Construction is expected to start in the spring of 2022 on a $7.4-million health and community centre that is being described as “life-changing” for the T’Sou-ke First Nation.

The 10,400-square-foot facility will include offices for the T’sou-ke administration, classrooms to support the teaching of Indigenous language and culture and a community hall for gatherings. The 1,800 square-foot health complex will give doctors, nurses and dentists ample room to treat the T’Sou-ke Nation’s 253 members.

“It’s very exciting,” said Rose Dumont, T’Sou-ke councillor and administrative health co-ordinator. She said it’s the culmination of years of hard work and planning by current and previous councils.

Dumont said the new centre will allow the nation to build on its current services and add new supports for everyone from children to elders. Doctors, dentists and nurses from the Vancouver Island Health Authority and Inter-Tribal Health visit T’Sou-ke regularly. Special clinics are held throughout the year for mammograms, flu shots and other procedures. Programs include diabetes and nutrition workshops, infant programs and literacy classes.

The new complex replaces an old cedar-clad building and three worn portables that now serve as headquarters for the T’Sou-ke Nation at 2154 Lazzar Rd.

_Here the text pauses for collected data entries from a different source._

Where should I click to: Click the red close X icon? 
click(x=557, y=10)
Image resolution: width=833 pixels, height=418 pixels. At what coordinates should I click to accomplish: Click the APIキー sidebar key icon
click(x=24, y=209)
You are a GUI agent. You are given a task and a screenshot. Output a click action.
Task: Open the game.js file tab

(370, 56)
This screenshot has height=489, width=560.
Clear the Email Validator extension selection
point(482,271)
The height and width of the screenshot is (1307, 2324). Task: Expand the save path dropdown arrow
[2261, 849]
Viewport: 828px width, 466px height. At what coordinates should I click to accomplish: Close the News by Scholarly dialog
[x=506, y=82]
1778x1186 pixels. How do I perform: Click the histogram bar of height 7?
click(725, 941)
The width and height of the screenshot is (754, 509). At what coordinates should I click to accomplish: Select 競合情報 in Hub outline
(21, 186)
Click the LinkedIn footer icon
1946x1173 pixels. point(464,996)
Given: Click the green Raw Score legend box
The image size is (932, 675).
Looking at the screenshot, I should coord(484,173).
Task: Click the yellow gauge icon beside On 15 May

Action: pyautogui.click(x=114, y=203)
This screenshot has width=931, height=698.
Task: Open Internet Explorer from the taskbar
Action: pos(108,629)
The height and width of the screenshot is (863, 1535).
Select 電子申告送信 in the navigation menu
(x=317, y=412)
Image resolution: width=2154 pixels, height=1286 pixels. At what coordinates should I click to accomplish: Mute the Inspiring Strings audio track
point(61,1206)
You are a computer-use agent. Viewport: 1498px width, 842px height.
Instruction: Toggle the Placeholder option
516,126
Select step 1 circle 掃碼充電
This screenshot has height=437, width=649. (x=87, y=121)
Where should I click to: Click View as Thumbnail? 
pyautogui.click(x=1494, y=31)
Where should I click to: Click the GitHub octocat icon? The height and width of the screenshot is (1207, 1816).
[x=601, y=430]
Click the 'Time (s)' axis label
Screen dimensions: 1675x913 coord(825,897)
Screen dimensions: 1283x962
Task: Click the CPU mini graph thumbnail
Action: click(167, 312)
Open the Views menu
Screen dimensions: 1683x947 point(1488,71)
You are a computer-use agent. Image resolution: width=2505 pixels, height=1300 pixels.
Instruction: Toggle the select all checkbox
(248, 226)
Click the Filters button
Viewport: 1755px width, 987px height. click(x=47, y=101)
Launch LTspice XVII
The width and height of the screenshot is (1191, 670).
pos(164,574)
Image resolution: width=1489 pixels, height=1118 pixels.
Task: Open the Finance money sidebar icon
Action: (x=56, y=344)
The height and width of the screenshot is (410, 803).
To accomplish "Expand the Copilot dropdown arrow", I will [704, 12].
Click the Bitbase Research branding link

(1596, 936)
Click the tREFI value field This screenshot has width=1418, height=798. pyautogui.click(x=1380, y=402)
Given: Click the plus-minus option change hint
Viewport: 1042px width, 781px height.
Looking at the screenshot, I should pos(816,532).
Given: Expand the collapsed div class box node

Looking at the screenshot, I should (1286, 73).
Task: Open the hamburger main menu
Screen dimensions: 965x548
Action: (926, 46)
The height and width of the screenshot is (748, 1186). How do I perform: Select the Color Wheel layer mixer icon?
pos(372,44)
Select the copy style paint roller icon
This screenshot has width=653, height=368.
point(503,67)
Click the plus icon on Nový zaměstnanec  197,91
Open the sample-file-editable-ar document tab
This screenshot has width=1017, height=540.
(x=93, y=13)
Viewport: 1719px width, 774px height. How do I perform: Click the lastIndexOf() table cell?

It will be built near the T’Sou-ke First Nation’s Petro Canada gas station, convenience store and Tim Hortons on Sooke Road. That $4.8-million project was completed in July 2019.

Jeff Frank, economic development officer for the T’Sou-ke Nation, expects tenders for the health and community complex to go out in September 2021, with construction starting in May 2022 and completion in spring 2024.

He said it is being financed by $3.9 million in government infrastructure grants, $2.2 million from the First Nations Health Authority and $1.3 million from the T’Sou-ke Nation.

“T’Sou-ke is following the footsteps of our ancestors always striving for a safe and healthy community while enhancing our territory,” T’Sou-ke Chief Gordon Planes said in a statement. “The work we do today is for our children and our children not born yet, and we know we need to all do this together as Naut’sa Mawt [together as one].”

While touring the site of the future facility recently, Premier John Horgan said the new centre will link the community to health-care providers and serve as a community gathering place.

“As our economy begins to recover from the COVID-19 pandemic, it’s important that we build the crucial infrastructure communities need to be stronger and more secure than they were before,” Horgan said. “I’m proud to help celebrate this investment in building the T’Sou-ke Nation a much-needed community and health centre that will reflect their culture and help preserve their language.”

The T’Sou-ke Nation Health and Community Centre is one of 22 projects on Vancouver Island receiving joint federal and provincial funding under the Community, Culture and Recreation Infrastructure Stream.

The centre will also include a full kitchen, outdoor patio, washrooms and an elevator.